- Stored data:
● ● ●

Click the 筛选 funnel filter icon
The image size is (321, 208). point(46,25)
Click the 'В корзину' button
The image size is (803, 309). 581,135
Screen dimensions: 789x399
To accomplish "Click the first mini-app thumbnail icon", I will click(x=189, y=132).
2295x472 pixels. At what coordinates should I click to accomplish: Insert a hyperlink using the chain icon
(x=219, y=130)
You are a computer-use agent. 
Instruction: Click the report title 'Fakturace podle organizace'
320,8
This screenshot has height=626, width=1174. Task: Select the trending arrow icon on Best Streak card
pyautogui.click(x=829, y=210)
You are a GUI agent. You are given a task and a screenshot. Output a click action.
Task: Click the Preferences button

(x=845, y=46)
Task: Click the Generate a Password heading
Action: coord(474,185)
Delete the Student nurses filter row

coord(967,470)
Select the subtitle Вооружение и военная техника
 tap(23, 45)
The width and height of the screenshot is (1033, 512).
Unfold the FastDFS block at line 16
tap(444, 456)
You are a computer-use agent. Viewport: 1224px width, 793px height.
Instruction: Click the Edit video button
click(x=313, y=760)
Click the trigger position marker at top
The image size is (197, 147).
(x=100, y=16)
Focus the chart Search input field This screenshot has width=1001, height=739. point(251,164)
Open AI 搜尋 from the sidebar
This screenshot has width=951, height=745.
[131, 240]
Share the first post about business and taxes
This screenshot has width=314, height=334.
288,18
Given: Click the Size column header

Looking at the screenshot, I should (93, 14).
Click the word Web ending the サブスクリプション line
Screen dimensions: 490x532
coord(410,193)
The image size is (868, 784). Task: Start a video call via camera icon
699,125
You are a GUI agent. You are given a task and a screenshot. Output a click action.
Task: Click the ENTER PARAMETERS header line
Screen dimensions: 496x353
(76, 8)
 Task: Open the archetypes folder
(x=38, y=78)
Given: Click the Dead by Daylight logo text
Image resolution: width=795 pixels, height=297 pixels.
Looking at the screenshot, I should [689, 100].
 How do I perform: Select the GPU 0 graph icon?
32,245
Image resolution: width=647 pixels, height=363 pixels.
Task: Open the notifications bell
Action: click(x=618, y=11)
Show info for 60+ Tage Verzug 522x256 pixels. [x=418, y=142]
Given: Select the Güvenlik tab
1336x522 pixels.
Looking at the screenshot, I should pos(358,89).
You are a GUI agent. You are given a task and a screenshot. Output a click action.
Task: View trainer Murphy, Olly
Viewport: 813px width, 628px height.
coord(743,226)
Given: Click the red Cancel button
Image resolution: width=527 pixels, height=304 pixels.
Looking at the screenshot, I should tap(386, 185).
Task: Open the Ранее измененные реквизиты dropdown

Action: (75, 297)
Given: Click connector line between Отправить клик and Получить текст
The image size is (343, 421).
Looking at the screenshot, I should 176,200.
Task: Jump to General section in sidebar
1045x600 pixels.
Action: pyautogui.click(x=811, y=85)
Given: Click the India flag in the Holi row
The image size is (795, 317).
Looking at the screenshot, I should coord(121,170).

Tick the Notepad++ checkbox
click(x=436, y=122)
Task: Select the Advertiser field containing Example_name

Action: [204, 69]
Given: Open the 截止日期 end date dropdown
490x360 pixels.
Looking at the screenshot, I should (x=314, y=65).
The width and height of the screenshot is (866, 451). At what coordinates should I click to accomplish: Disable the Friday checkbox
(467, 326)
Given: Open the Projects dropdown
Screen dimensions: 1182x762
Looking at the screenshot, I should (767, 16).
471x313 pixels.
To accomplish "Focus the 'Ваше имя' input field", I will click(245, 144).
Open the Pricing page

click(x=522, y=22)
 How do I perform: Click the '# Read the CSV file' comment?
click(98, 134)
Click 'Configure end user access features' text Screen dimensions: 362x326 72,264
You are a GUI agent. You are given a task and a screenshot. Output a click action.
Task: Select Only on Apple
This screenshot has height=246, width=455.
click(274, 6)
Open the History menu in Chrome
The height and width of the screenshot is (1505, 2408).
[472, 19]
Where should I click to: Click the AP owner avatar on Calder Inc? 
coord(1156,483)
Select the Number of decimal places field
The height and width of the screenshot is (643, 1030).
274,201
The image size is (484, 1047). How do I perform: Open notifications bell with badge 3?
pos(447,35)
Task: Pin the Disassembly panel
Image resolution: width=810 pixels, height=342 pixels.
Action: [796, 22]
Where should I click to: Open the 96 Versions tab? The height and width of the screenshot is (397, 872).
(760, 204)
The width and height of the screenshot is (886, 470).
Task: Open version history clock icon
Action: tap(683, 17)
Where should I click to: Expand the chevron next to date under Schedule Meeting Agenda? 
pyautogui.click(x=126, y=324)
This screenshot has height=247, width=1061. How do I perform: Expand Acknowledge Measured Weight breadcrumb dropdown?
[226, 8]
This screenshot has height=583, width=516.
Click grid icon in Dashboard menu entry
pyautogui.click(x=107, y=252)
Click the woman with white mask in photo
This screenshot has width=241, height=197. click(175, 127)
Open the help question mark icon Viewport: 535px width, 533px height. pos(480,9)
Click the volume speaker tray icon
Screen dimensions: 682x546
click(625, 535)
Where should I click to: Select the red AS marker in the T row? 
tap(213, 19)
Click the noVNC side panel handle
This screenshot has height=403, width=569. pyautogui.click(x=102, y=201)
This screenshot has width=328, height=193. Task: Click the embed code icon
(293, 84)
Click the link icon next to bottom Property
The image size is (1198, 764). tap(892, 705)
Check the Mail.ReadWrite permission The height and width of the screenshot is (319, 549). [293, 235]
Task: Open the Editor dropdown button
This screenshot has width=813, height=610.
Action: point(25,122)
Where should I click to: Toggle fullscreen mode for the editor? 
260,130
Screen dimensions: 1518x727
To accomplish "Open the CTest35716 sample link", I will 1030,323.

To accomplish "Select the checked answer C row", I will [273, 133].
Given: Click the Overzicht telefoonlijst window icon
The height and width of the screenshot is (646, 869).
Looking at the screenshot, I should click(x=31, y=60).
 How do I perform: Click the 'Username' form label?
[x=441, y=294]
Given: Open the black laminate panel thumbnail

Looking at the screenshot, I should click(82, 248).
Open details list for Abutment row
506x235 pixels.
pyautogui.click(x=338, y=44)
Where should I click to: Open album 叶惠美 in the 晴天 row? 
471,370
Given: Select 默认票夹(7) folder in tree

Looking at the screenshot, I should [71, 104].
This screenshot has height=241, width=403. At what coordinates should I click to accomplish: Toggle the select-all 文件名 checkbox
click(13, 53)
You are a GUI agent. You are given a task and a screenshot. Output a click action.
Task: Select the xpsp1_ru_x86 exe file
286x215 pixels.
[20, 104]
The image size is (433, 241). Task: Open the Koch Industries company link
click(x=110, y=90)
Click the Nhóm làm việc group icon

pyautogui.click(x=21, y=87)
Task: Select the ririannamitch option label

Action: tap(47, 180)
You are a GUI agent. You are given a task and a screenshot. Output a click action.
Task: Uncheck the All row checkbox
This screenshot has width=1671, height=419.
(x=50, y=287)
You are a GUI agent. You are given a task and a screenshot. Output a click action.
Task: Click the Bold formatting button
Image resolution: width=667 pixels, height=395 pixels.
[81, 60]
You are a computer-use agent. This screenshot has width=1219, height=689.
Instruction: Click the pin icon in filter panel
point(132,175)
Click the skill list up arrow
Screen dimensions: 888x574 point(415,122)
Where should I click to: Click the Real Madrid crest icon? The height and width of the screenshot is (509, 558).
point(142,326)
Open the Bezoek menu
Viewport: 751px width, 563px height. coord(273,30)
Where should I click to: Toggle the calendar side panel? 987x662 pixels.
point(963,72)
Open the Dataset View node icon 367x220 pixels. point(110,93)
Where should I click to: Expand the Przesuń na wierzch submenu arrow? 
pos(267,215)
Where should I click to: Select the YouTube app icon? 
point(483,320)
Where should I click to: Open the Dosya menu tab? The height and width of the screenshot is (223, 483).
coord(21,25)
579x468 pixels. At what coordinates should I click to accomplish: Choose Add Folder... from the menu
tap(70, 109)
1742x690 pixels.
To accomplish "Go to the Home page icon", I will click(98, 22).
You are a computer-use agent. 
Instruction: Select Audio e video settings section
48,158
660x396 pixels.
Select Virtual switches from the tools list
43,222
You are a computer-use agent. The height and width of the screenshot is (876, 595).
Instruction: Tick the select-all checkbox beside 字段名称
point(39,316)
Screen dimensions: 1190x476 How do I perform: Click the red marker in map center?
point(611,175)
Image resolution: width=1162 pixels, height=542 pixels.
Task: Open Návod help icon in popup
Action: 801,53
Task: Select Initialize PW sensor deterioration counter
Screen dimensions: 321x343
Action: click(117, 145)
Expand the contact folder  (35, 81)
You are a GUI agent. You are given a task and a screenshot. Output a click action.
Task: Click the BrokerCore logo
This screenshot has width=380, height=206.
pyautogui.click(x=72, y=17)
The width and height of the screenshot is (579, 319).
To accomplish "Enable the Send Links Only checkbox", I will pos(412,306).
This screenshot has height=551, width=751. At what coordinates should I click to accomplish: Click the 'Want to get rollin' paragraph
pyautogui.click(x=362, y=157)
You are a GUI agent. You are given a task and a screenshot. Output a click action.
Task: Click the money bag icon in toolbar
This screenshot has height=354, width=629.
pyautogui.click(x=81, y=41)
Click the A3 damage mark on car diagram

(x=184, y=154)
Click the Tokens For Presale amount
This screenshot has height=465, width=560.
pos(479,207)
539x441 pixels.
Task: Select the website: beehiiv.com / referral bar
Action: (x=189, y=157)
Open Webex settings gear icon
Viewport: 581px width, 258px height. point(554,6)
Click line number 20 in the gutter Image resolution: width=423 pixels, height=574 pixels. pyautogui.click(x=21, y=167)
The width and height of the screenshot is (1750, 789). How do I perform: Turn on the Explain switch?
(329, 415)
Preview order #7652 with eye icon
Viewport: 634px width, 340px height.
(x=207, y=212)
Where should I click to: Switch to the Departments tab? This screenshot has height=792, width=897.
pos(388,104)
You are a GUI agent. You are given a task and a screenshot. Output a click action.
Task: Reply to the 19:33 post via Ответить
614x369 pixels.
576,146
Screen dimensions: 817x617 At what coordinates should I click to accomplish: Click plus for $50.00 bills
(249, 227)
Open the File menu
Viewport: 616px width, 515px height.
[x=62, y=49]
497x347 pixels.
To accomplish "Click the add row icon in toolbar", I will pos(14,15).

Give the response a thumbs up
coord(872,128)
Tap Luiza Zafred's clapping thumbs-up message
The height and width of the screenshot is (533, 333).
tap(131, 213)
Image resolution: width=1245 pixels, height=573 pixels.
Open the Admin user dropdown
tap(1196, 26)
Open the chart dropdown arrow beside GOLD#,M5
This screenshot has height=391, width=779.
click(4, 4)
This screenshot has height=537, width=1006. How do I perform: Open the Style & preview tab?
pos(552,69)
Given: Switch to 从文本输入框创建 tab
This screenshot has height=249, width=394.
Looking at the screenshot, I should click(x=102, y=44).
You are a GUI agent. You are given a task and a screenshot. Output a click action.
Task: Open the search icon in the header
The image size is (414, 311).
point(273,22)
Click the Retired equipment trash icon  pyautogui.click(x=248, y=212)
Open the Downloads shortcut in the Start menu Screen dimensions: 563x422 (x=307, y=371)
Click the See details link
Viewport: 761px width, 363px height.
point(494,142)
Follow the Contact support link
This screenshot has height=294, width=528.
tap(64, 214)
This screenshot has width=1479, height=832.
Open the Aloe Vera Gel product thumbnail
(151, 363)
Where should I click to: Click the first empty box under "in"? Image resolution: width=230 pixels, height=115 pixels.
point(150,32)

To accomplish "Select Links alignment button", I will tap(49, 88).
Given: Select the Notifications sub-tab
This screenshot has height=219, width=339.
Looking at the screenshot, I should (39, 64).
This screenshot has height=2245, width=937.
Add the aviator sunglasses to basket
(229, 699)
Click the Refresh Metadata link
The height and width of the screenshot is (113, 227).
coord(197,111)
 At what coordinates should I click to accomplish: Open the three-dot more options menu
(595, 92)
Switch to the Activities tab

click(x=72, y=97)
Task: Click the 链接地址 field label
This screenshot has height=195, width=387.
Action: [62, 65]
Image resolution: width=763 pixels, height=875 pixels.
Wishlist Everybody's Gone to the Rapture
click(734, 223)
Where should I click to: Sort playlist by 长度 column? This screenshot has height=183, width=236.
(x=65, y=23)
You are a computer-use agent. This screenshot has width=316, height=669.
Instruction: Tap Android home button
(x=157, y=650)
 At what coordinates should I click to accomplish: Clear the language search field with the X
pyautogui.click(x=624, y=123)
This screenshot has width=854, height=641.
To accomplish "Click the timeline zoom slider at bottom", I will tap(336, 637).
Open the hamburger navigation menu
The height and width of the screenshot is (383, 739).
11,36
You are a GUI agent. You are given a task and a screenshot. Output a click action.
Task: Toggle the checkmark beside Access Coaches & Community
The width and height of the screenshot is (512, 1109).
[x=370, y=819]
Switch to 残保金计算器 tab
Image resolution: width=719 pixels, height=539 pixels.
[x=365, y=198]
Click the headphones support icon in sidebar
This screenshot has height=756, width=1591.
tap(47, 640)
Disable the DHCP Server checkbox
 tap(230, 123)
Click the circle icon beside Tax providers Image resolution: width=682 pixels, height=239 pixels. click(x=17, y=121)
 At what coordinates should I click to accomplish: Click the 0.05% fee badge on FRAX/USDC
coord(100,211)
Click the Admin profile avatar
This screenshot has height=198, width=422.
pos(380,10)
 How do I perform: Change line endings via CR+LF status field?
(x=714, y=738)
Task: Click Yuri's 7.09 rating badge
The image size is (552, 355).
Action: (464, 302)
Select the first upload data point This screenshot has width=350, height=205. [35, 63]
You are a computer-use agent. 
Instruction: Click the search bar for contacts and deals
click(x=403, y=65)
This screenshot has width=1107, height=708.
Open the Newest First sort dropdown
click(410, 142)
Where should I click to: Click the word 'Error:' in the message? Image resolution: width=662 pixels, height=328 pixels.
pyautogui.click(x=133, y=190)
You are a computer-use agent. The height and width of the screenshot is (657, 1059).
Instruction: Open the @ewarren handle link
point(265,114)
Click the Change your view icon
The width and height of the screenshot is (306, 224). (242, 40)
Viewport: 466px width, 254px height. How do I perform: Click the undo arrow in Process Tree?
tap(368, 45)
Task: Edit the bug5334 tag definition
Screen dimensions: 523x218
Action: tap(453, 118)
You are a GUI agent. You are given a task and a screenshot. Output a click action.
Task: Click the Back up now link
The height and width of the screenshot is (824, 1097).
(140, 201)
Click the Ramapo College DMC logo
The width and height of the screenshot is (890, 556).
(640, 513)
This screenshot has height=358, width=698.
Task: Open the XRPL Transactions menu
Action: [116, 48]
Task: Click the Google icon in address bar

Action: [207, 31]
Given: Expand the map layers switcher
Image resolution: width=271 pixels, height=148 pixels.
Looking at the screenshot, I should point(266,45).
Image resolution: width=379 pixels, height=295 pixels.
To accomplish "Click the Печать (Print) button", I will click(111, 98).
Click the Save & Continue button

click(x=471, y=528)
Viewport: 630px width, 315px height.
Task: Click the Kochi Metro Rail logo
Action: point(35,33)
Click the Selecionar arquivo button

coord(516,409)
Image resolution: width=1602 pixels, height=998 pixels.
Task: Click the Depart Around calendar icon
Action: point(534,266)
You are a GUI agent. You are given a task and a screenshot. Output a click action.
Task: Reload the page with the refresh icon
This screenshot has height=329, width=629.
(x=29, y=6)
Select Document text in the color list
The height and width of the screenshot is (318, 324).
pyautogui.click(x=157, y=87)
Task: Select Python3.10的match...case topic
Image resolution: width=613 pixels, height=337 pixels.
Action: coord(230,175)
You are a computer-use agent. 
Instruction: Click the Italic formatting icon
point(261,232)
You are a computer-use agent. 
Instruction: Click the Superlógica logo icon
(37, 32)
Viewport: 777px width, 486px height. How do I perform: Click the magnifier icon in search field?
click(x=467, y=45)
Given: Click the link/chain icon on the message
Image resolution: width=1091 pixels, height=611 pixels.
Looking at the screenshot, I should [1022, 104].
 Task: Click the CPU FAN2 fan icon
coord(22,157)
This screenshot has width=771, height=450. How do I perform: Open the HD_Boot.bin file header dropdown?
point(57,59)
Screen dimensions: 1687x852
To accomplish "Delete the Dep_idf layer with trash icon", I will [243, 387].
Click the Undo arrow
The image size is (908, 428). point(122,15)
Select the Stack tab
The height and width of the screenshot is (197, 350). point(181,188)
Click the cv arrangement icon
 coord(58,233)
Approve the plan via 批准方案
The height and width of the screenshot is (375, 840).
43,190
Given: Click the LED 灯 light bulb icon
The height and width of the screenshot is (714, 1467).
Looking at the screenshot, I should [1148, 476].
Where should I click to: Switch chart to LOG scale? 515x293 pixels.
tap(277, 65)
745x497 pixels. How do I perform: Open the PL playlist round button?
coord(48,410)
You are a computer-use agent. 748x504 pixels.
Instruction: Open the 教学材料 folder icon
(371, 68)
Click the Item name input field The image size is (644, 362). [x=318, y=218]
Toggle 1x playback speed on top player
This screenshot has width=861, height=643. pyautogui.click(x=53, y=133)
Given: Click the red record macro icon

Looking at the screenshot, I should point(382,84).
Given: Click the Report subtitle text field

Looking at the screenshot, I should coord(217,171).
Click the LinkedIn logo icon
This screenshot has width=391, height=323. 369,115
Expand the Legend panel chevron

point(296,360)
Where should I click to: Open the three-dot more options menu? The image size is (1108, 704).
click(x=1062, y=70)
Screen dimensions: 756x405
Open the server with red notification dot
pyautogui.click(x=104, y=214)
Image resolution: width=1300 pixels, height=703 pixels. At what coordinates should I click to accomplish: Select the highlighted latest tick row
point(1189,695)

● ● ●

- YOUR ASSIGNMENT: From the first line of the data above through the line containing "Open AI 搜尋 from the sidebar", repeat each line exactly, and add nothing.

- WRITTEN ANSWER:
Click the 筛选 funnel filter icon
The image size is (321, 208). point(46,25)
Click the 'В корзину' button
The image size is (803, 309). 581,135
Screen dimensions: 789x399
To accomplish "Click the first mini-app thumbnail icon", I will click(x=189, y=132).
2295x472 pixels. At what coordinates should I click to accomplish: Insert a hyperlink using the chain icon
(x=219, y=130)
You are a computer-use agent. 
Instruction: Click the report title 'Fakturace podle organizace'
320,8
This screenshot has height=626, width=1174. Task: Select the trending arrow icon on Best Streak card
pyautogui.click(x=829, y=210)
You are a GUI agent. You are given a task and a screenshot. Output a click action.
Task: Click the Preferences button

(x=845, y=46)
Task: Click the Generate a Password heading
Action: coord(474,185)
Delete the Student nurses filter row

coord(967,470)
Select the subtitle Вооружение и военная техника
 tap(23, 45)
The width and height of the screenshot is (1033, 512).
Unfold the FastDFS block at line 16
tap(444, 456)
You are a computer-use agent. Viewport: 1224px width, 793px height.
Instruction: Click the Edit video button
click(x=313, y=760)
Click the trigger position marker at top
The image size is (197, 147).
(x=100, y=16)
Focus the chart Search input field This screenshot has width=1001, height=739. point(251,164)
Open AI 搜尋 from the sidebar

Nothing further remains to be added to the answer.